> Exercise description
A bare count is the expected answer, namely the number of lines in the records that have the word "house".

> Data to examine
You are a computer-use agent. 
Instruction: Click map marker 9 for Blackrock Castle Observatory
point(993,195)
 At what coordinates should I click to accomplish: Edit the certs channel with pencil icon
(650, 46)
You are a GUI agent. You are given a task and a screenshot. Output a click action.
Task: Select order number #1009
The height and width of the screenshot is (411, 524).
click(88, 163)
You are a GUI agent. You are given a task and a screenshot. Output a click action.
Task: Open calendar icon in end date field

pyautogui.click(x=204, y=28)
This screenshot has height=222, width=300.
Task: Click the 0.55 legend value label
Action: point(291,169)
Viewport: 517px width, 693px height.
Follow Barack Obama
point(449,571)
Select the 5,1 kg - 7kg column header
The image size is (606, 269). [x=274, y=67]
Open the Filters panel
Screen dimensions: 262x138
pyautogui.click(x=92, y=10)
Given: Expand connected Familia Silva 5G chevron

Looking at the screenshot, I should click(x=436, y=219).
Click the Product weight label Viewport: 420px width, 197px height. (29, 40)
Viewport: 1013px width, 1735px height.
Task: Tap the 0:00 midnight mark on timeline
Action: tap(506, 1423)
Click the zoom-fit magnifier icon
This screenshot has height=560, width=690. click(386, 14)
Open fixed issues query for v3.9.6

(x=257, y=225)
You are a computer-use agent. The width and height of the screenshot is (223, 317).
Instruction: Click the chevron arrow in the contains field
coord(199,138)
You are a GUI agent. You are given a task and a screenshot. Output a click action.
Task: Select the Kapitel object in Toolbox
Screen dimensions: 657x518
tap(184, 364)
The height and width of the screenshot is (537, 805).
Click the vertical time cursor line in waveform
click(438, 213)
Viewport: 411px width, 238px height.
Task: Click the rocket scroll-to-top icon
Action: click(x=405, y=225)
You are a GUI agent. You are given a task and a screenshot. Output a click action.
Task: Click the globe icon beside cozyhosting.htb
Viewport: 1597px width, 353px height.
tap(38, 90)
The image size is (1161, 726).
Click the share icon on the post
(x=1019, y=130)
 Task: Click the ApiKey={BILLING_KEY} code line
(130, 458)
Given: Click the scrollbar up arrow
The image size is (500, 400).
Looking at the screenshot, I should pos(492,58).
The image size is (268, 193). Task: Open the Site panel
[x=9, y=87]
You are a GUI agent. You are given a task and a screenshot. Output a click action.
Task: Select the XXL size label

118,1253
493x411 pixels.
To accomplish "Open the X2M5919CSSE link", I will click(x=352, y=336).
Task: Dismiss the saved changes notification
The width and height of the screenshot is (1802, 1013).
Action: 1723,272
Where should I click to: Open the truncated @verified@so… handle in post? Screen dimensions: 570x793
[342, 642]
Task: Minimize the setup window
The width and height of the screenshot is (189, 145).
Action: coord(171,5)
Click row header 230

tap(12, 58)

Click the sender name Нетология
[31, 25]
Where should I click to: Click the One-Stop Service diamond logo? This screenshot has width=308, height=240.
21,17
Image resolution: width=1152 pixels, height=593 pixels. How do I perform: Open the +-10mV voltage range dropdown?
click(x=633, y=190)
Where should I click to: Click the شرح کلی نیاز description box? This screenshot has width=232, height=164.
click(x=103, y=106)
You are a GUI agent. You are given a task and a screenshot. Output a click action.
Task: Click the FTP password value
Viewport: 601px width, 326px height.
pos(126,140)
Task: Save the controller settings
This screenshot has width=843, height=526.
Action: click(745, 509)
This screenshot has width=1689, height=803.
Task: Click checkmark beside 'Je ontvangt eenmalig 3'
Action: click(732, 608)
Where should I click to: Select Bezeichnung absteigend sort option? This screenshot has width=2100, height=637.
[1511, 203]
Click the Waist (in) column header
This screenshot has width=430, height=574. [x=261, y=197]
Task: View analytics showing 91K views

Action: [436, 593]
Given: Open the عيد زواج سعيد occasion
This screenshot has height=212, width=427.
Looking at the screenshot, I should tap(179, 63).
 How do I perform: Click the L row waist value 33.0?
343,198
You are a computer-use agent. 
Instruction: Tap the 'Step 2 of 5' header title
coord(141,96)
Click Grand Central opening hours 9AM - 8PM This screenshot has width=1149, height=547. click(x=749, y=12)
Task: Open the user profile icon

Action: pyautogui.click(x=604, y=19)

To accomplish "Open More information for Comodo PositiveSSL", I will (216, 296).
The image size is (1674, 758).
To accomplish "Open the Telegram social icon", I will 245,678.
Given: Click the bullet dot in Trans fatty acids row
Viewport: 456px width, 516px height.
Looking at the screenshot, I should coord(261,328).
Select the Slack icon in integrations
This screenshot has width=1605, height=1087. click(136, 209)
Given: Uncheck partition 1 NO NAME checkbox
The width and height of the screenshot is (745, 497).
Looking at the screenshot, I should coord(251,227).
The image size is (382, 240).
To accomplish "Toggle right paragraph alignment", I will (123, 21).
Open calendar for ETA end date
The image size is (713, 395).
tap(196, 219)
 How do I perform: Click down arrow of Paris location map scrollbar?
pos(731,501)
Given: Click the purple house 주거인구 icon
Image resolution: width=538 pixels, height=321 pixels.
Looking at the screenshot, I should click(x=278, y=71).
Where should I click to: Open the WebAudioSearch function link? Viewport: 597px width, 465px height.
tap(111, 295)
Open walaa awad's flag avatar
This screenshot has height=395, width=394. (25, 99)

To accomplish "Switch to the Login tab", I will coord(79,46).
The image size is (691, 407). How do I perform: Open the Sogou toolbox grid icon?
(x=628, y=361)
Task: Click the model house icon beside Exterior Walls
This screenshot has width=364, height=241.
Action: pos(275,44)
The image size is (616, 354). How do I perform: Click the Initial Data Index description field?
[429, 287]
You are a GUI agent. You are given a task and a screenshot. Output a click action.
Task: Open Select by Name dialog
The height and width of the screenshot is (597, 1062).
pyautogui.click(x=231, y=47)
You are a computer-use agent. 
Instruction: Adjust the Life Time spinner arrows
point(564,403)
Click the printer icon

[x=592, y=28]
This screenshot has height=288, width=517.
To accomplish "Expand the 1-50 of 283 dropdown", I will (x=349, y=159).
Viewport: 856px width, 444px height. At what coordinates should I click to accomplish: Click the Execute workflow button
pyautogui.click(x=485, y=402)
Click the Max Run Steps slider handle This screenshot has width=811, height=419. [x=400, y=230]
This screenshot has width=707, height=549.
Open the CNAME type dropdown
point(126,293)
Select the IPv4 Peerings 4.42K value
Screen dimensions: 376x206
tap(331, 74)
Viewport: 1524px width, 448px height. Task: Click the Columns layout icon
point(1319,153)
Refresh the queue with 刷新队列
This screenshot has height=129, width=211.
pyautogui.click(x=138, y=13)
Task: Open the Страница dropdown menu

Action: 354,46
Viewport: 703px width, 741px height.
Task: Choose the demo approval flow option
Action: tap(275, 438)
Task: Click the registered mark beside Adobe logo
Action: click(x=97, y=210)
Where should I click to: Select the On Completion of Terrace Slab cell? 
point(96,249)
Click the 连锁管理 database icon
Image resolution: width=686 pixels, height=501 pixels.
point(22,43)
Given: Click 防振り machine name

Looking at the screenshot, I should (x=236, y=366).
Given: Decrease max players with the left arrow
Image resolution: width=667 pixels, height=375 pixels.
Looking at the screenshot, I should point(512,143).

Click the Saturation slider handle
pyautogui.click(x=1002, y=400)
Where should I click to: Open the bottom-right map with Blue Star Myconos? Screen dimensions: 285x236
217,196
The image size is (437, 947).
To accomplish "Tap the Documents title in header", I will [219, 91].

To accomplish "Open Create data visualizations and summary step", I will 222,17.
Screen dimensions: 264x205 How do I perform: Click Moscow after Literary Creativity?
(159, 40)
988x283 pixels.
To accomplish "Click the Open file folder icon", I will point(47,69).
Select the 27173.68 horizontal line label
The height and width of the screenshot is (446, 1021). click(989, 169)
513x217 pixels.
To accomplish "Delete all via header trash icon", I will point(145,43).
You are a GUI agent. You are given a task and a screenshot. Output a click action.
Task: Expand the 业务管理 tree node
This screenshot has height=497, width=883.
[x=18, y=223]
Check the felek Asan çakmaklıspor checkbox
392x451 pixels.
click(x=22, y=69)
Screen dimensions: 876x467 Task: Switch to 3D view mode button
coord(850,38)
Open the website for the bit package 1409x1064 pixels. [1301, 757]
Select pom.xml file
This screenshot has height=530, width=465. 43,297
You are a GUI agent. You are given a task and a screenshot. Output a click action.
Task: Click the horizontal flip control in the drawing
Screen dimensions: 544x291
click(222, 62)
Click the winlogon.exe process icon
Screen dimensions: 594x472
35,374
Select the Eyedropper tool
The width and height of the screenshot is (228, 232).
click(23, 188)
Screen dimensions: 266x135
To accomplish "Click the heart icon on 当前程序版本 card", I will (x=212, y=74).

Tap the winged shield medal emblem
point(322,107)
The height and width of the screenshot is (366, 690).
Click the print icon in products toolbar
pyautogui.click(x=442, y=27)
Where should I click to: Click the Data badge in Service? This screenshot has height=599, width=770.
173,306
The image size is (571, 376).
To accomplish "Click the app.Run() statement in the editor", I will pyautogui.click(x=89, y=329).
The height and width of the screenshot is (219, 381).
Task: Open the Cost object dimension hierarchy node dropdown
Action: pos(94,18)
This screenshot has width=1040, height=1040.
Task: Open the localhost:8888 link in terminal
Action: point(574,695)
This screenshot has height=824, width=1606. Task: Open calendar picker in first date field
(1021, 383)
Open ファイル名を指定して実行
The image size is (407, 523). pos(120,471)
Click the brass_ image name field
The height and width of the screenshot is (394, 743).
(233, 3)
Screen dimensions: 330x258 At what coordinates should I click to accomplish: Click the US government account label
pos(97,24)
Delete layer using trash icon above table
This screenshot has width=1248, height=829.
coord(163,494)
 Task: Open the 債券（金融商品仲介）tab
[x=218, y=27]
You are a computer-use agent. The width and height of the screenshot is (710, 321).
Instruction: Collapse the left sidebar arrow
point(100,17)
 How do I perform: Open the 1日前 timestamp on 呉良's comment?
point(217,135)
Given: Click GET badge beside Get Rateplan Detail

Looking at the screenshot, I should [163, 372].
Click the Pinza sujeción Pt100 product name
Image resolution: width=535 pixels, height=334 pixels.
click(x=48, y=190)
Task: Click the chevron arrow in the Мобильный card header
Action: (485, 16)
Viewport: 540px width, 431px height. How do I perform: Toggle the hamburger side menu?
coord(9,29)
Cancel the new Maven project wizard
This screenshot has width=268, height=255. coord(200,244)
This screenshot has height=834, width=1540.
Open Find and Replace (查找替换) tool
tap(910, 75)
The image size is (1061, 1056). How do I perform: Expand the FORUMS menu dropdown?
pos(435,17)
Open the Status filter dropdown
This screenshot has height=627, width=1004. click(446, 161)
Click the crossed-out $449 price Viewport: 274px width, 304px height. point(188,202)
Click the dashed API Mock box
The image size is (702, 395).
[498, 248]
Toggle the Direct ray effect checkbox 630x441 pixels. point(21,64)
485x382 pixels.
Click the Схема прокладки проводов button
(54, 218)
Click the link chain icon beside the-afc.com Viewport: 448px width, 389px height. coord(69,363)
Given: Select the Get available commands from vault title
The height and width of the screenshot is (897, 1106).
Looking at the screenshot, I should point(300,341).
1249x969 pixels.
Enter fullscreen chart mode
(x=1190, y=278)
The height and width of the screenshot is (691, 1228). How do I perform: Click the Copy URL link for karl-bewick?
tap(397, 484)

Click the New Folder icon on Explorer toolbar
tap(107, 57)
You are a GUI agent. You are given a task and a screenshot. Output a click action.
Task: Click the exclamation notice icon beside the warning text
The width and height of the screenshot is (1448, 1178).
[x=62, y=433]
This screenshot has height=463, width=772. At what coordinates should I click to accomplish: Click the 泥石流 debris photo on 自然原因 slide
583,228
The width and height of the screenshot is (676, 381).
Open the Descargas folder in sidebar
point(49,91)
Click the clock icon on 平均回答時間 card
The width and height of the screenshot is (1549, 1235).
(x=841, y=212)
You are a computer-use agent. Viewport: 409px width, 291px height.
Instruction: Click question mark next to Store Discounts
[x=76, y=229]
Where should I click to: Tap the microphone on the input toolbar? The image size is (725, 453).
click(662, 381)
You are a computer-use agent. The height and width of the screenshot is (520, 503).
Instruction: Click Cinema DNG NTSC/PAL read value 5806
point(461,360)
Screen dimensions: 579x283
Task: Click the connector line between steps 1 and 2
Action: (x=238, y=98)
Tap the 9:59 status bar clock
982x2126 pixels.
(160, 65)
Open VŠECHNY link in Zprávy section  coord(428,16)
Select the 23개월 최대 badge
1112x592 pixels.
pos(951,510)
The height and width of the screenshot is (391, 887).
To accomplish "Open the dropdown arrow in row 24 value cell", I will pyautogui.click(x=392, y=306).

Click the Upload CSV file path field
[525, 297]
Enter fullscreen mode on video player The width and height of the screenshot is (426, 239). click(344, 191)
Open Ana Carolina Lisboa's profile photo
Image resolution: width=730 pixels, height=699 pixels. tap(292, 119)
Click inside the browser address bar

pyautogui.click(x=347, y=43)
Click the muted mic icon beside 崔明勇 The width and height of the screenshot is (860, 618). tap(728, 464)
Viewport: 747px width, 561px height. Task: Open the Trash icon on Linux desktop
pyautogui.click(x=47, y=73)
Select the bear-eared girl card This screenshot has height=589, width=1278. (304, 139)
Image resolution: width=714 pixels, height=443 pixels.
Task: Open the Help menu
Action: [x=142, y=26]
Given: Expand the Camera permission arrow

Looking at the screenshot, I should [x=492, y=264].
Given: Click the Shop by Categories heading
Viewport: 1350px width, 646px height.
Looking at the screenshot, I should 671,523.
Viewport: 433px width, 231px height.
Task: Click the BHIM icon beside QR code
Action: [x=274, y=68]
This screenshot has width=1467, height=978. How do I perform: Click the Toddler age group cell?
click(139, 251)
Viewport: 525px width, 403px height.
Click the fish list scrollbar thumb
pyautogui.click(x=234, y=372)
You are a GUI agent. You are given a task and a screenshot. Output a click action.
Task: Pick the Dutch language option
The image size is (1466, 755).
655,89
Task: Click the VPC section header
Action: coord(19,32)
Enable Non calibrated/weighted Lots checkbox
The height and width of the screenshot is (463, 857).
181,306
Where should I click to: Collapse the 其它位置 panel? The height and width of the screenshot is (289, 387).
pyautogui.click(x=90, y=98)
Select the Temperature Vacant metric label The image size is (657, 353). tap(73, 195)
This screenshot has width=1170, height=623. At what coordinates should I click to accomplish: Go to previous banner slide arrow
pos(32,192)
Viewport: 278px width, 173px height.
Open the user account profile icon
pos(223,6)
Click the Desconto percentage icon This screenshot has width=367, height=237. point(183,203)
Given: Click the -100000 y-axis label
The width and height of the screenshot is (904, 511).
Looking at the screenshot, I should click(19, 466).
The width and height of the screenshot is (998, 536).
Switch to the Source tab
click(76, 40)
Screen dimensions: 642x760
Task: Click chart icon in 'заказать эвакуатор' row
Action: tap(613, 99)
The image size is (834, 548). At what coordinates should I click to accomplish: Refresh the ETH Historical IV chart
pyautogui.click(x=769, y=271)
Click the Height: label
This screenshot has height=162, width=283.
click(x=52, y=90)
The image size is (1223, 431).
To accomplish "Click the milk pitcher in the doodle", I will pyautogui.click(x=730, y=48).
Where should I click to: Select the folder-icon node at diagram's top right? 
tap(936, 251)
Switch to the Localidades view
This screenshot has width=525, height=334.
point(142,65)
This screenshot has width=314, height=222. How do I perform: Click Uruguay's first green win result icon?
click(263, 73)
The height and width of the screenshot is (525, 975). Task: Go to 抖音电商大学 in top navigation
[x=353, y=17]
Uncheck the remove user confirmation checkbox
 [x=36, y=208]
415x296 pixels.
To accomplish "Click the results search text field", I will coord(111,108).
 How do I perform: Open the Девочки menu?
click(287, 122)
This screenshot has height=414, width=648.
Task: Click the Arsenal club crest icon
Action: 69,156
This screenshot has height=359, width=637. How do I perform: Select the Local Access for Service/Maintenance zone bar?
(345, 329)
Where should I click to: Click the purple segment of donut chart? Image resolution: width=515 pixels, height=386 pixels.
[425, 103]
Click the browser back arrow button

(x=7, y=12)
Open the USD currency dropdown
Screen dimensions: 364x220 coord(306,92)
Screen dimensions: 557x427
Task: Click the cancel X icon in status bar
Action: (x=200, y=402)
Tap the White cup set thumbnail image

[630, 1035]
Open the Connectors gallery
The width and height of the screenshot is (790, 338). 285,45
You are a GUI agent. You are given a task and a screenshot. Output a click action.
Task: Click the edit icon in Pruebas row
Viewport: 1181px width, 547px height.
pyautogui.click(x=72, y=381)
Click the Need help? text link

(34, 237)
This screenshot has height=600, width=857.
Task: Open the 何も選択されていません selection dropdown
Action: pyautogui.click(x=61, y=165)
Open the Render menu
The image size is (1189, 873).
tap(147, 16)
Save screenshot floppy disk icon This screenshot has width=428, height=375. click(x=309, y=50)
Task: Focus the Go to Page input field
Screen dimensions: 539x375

> Task solution
2